While this version was closer to my goal, it still had several issues:

  1. In the else branch, I was retrieving the base64-encoded value from the existing secret.
  2. I then applied b64enc again, resulting in double encoding.
  3. The values in $secretData were already strings, so get $secretData $mssqlPasswordKey returned a base64-encoded string, not the raw value.
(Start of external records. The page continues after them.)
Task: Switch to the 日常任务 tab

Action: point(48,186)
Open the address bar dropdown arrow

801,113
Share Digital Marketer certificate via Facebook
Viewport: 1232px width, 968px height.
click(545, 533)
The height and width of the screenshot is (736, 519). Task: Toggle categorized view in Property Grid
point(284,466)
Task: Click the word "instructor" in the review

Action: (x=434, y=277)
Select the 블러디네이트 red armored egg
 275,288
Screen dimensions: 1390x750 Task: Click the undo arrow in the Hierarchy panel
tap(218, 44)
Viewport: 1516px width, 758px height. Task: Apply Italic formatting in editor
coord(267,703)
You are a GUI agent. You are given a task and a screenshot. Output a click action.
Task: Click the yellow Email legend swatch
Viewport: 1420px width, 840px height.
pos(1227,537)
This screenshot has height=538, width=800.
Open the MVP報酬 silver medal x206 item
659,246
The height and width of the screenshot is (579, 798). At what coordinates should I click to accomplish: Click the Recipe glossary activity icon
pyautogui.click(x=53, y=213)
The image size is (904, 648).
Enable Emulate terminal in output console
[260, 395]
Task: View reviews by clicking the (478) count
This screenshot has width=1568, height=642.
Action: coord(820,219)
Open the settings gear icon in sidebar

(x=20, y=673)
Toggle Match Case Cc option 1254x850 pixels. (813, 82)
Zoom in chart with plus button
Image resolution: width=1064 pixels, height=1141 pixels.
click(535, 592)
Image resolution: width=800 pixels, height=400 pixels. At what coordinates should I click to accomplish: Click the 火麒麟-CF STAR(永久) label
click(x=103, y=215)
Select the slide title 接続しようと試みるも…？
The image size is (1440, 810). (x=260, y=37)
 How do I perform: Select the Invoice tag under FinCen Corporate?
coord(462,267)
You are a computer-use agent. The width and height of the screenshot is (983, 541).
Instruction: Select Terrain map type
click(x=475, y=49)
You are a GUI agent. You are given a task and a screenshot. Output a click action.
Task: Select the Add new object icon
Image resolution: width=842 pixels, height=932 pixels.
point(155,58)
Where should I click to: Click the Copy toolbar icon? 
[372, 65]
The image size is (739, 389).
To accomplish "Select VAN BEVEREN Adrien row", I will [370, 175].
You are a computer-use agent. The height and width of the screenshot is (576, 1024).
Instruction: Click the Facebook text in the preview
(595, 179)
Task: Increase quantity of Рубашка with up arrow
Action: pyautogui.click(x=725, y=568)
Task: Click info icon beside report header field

The third attempt: simplified but flawed

My third attempt aimed for simplicity:

{{- $secret := (lookup "v1" "Secret" .Release.Namespace .Values.secrets.myapp.secretName) -}}
apiVersion: v1
kind: Secret
metadata:
  name: {{ .Values.secrets.myapp.secretName }}
  annotations:
    "helm.sh/resource-policy": "keep"
type: Opaque
data:
  {{ $mssqlPasswordKey := .Values.secrets.myapp.mssqlPasswordKey -}}
  {{ if $secret -}}
  {{ $mssqlPasswordKey }}: {{ get $secret $mssqlPasswordKey }}
  {{ else -}}
  {{ $mssqlPasswordKey }}: {{ randAlphaNum 16 | b64enc | quote }}
  {{ end -}}

What went wrong

This approach had a fundamental misunderstanding of how secret data is stored:

  1. I tried to access secret data directly from the $secret object, which doesn’t work as expected.
  2. The correct way would have been get $secret.data $mssqlPasswordKey, but this would still return a base64-encoded value.
  3. I didn’t apply b64enc | quote to the existing value, potentially causing formatting issues.

The final solution

After my journey of trial and error, I arrived at a simple but yet effective solution:

{{- if .Values.secrets.mpleo.create -}}
apiVersion: v1
kind: Secret
metadata:
  name: {{ .Values.secrets.mpleo.secretName }}
  annotations:
    "helm.sh/resource-policy": "keep"
type: Opaque
data:
  {{ .Values.secrets.mpleo.mssqlPasswordKey }}: {{ randAlphaNum 16 | b64enc | quote }}
{{- end -}}

Why this works

This solution is elegant and effective for several reasons:

  1. Controlled Creation: The if .Values.secrets.mpleo.create condition allows us to control when the secret is created, typically only during the initial installation.
  2. Persistence: The helm.sh/resource-policy: keep annotation ensures that the secret isn’t deleted when the release is uninstalled, preserving it for future upgrades.
  3. One-time Password Generation: randAlphaNum 16 is only called when the secret is first created, ensuring the password remains consistent across upgrades.
  4. Proper Encoding: The generated password is correctly base64 encoded and quoted, ready for use as a Kubernetes secret.
  5. Simplicity: By avoiding complex logic for checking existing secrets, we reduce the chances of errors and make the template easier to maintain.

Good ol’ KISS

Well, this exercise teached me a lesson : I tend to over-engineer things. Not later than today a friend of mine told me about Elon Musk’s engineering framework in which he states that one should try to think in a “deletion” mindset when designin features of a product. I think I should embrace that way of thinking in my enineering, trying to delete inessential logic and code when I can.